• **Stored records**
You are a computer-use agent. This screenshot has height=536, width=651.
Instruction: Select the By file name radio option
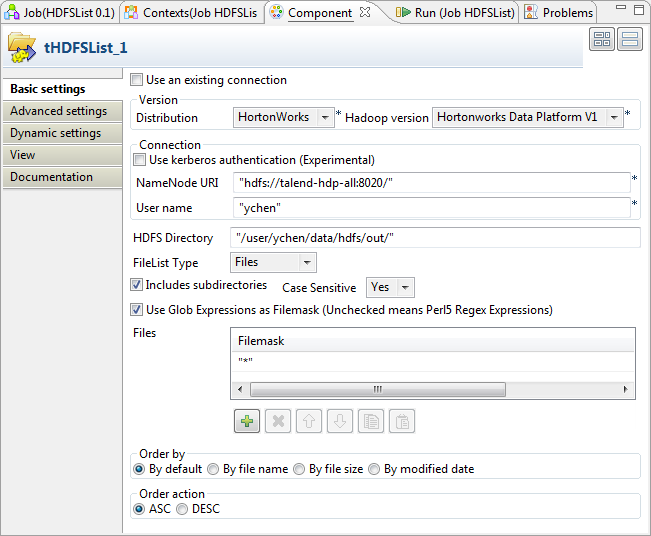click(215, 469)
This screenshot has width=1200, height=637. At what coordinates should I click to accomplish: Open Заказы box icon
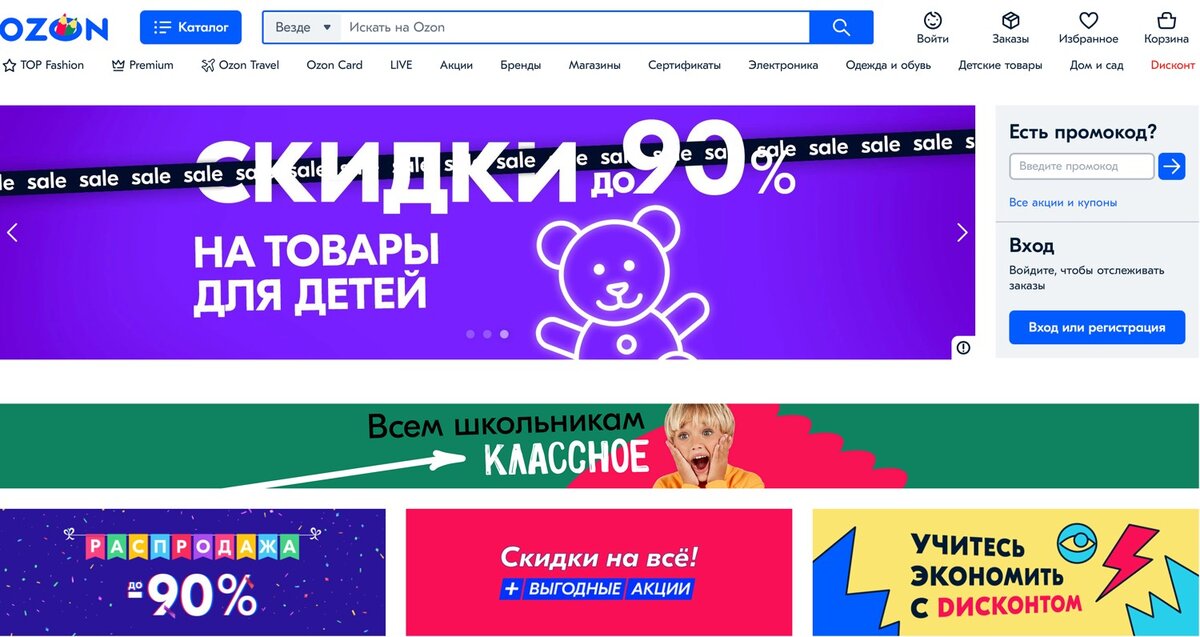pyautogui.click(x=1010, y=20)
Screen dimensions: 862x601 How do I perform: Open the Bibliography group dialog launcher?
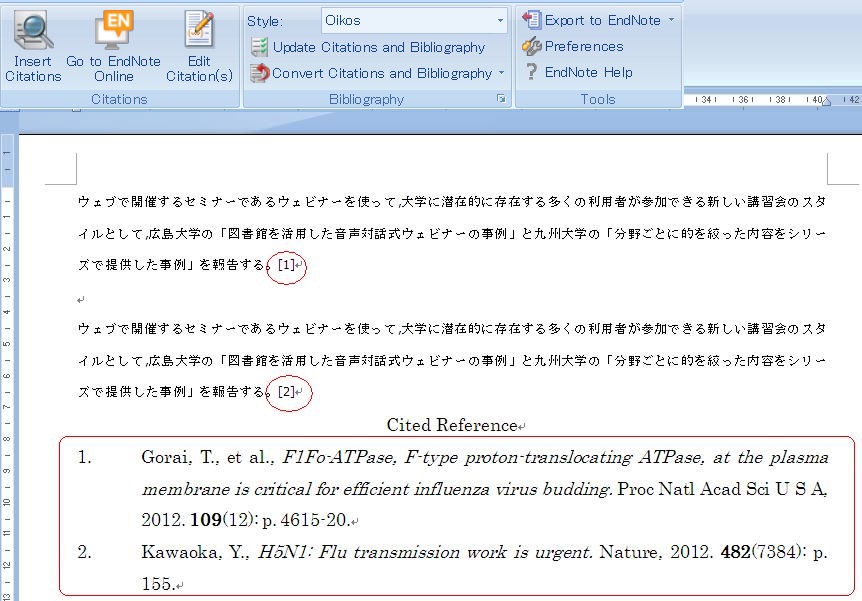click(502, 99)
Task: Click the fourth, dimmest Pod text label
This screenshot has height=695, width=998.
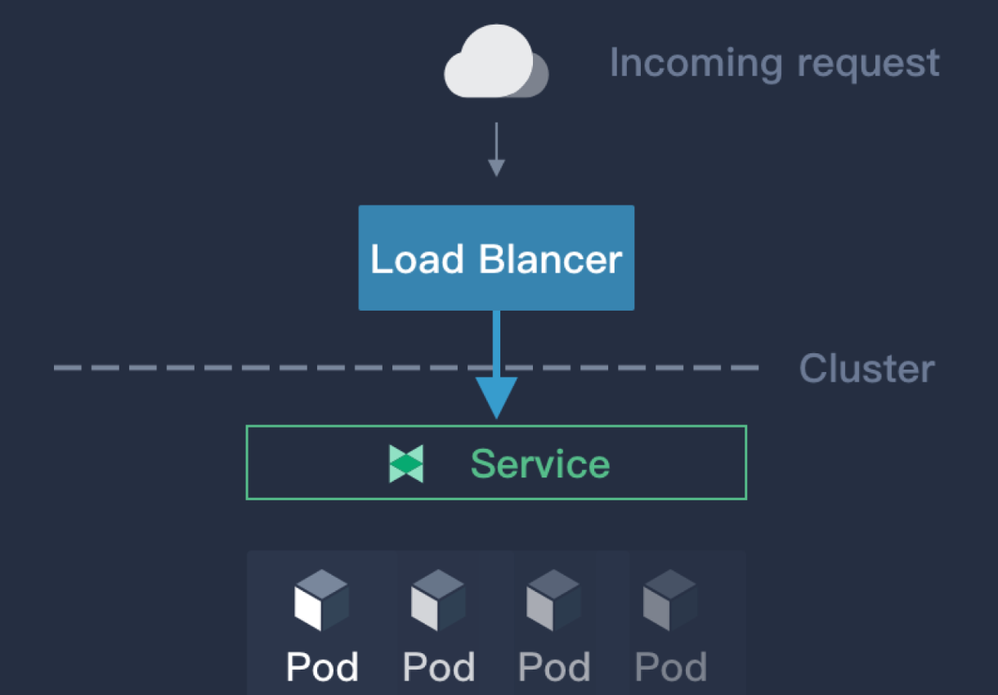Action: 671,667
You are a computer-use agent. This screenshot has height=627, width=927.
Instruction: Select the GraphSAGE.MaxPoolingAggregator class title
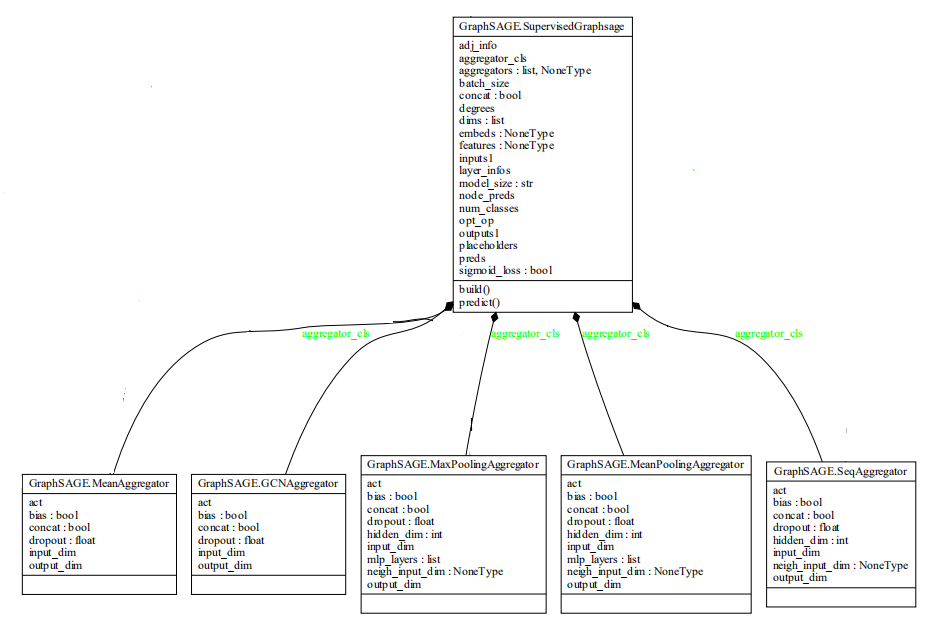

• **Assigned task**
Please write out every record above exactly, but leave the pictures out.

• **Final answer**
You are a computer-use agent. This screenshot has height=536, width=651.
Instruction: Select the By file name radio option
click(215, 469)
This screenshot has width=1200, height=637. At what coordinates should I click to accomplish: Open Заказы box icon
pyautogui.click(x=1010, y=20)
Screen dimensions: 862x601 How do I perform: Open the Bibliography group dialog launcher?
click(502, 99)
Task: Click the fourth, dimmest Pod text label
This screenshot has height=695, width=998.
Action: 671,667
You are a computer-use agent. This screenshot has height=627, width=927.
Instruction: Select the GraphSAGE.MaxPoolingAggregator class title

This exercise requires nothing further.